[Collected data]

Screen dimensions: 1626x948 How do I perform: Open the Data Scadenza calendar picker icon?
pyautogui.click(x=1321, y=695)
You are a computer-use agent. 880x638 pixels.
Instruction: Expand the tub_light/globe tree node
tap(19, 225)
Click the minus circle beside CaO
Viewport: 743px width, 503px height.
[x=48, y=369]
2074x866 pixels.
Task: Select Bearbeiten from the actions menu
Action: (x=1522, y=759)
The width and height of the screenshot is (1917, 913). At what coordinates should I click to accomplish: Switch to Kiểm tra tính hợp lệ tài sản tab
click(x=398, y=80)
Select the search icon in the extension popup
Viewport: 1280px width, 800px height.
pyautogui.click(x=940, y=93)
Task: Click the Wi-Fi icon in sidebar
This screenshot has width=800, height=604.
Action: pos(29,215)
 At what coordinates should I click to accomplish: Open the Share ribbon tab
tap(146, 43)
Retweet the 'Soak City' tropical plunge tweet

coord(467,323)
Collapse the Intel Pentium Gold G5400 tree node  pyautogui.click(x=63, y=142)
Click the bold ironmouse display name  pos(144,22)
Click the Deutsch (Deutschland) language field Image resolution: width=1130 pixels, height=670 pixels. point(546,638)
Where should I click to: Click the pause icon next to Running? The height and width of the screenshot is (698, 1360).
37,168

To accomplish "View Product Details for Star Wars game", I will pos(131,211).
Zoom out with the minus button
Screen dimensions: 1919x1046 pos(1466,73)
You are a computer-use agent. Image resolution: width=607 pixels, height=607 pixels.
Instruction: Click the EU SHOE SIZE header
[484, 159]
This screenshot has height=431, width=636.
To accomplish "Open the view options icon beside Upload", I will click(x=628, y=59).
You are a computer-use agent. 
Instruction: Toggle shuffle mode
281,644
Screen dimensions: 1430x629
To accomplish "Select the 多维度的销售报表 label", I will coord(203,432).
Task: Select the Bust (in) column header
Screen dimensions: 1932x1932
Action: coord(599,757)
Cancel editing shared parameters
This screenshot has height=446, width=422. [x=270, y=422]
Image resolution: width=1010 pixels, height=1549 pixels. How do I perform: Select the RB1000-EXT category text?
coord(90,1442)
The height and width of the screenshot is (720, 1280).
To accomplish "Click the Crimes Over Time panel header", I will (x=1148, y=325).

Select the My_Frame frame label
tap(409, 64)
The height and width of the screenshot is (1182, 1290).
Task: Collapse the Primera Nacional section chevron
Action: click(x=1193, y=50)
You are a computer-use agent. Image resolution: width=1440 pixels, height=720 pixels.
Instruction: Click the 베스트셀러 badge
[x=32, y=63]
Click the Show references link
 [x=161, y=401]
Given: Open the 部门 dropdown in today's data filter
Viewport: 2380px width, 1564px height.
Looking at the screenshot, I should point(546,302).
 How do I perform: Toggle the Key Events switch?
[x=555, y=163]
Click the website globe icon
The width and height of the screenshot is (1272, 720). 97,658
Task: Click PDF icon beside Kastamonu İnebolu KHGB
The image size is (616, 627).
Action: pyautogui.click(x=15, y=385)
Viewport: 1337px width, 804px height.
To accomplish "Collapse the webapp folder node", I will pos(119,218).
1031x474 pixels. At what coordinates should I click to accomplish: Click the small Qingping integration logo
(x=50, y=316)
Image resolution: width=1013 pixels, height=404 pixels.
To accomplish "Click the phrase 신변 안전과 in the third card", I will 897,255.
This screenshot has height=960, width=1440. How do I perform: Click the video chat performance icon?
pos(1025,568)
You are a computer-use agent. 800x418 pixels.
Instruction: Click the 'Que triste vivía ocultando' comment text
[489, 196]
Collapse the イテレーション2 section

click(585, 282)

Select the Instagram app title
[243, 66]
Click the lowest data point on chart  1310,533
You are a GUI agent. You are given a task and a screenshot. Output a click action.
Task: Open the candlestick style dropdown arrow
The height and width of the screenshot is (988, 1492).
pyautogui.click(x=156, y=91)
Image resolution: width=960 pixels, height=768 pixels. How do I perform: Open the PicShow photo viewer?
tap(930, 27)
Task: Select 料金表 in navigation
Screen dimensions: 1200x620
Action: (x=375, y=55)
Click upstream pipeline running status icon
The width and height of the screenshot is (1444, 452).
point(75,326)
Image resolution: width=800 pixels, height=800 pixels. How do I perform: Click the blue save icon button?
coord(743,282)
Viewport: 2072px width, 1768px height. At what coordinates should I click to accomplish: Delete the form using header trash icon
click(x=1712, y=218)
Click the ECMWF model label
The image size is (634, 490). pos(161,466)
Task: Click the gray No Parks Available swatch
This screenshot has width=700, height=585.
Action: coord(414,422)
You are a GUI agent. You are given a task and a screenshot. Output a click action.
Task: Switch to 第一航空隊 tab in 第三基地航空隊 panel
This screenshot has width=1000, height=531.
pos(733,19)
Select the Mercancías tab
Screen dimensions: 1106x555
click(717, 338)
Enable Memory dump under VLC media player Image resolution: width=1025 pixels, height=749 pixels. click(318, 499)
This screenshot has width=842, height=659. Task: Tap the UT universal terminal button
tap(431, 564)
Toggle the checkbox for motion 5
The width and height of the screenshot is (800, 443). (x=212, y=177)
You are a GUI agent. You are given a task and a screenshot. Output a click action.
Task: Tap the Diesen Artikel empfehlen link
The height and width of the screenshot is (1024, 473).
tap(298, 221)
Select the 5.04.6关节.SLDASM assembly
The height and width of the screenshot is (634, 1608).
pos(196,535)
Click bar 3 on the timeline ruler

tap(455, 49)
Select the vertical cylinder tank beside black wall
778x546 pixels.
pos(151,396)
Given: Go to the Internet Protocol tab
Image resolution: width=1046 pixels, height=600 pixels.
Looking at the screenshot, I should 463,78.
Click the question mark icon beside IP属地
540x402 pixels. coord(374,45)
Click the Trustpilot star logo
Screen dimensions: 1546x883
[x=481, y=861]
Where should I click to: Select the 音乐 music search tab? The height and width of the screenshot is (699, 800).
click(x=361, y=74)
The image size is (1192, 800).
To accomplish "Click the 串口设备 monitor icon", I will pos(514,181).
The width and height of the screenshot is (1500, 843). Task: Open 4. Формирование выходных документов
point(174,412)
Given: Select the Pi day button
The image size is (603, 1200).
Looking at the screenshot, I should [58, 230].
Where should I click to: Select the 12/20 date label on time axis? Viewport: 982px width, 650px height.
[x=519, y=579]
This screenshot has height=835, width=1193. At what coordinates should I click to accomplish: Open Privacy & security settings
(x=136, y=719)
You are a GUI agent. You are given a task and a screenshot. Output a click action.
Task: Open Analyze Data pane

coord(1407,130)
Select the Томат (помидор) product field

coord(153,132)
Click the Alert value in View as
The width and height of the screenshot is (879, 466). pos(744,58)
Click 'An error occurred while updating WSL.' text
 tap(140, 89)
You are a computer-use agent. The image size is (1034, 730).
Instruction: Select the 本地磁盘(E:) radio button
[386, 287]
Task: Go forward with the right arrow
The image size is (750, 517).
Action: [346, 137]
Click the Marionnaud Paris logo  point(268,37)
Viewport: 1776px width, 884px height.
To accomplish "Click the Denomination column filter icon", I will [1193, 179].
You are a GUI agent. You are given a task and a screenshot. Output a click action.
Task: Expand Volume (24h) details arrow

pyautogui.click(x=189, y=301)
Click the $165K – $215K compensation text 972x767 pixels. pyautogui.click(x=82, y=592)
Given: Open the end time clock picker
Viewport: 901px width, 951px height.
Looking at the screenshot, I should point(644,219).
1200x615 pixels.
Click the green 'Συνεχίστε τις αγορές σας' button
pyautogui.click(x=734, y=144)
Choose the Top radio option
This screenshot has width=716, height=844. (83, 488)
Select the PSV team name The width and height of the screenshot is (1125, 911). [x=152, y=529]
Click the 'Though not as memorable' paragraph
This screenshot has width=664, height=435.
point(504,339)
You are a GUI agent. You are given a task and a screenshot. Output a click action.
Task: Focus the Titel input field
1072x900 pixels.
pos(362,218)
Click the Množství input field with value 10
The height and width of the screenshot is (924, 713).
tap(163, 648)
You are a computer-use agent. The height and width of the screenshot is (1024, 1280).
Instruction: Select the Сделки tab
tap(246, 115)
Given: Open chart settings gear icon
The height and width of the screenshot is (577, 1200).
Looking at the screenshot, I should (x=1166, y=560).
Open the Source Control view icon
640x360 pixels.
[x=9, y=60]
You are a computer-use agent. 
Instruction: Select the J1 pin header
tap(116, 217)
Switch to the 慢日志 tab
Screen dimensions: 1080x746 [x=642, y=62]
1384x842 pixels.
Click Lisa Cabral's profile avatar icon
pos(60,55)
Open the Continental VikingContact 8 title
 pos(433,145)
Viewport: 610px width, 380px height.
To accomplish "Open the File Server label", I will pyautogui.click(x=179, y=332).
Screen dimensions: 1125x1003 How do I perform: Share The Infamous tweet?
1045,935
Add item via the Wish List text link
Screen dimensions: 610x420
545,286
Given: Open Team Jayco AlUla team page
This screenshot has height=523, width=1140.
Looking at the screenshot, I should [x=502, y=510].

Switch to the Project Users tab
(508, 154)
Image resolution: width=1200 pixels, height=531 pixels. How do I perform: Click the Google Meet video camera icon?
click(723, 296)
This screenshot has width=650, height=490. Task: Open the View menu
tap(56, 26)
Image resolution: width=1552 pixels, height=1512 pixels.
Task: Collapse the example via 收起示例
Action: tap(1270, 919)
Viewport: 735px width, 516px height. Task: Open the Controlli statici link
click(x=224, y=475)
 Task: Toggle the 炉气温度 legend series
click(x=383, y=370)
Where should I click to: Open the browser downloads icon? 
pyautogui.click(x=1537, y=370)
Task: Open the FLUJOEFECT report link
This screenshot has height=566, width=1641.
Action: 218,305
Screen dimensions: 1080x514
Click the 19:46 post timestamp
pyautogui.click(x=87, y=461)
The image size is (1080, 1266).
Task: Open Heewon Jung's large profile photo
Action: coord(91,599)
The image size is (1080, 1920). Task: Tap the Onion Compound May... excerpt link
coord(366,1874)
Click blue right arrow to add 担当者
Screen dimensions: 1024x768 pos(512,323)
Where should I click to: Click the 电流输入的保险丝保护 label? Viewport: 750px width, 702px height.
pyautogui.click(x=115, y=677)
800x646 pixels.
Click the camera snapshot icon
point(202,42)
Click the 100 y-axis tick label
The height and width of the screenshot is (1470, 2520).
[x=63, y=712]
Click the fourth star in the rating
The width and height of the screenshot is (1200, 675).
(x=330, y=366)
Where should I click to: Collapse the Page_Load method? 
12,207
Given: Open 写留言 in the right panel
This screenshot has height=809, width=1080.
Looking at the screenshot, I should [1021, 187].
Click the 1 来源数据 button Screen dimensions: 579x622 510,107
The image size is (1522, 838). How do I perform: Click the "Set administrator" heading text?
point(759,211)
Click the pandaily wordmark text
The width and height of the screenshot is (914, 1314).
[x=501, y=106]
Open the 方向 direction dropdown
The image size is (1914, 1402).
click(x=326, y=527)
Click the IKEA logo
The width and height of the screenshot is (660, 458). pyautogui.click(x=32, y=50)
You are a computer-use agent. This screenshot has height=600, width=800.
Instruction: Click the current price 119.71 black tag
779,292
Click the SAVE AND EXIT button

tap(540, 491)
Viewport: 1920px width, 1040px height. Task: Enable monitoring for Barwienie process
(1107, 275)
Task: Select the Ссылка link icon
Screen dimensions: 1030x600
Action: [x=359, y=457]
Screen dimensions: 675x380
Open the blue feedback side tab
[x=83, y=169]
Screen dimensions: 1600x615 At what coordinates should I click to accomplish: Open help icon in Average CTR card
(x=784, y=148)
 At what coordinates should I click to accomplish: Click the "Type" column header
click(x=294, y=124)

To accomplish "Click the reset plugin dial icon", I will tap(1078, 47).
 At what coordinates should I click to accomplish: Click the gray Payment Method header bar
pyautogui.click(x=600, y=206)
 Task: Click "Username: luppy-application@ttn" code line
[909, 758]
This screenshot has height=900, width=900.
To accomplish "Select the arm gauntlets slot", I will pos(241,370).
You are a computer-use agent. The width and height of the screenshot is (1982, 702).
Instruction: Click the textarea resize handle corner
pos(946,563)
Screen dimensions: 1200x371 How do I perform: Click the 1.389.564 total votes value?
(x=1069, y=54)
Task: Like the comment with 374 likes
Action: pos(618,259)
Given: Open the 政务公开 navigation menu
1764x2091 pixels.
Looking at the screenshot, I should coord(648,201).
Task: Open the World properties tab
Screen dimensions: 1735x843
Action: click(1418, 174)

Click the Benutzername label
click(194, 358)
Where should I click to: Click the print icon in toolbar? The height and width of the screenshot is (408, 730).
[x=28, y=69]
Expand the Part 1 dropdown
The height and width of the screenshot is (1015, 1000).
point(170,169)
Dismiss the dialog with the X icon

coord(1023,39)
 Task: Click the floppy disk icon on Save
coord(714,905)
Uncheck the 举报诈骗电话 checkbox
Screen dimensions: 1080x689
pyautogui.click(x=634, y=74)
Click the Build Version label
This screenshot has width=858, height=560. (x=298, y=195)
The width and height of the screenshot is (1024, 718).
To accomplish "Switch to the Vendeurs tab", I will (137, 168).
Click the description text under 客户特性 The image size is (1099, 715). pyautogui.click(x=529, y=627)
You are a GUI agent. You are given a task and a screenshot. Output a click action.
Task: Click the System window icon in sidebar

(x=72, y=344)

(Exercise prompt)
Exactly and only the lines from the one containing "Given: Open the 政务公开 navigation menu" to the end of the entries above are to be written out.

(Result for this exercise)
Given: Open the 政务公开 navigation menu
1764x2091 pixels.
Looking at the screenshot, I should coord(648,201).
Task: Open the World properties tab
Screen dimensions: 1735x843
Action: click(1418, 174)

Click the Benutzername label
click(194, 358)
Where should I click to: Click the print icon in toolbar? The height and width of the screenshot is (408, 730).
[x=28, y=69]
Expand the Part 1 dropdown
The height and width of the screenshot is (1015, 1000).
point(170,169)
Dismiss the dialog with the X icon

coord(1023,39)
 Task: Click the floppy disk icon on Save
coord(714,905)
Uncheck the 举报诈骗电话 checkbox
Screen dimensions: 1080x689
pyautogui.click(x=634, y=74)
Click the Build Version label
This screenshot has width=858, height=560. (x=298, y=195)
The width and height of the screenshot is (1024, 718).
To accomplish "Switch to the Vendeurs tab", I will (137, 168).
Click the description text under 客户特性 The image size is (1099, 715). pyautogui.click(x=529, y=627)
You are a GUI agent. You are given a task and a screenshot. Output a click action.
Task: Click the System window icon in sidebar

(x=72, y=344)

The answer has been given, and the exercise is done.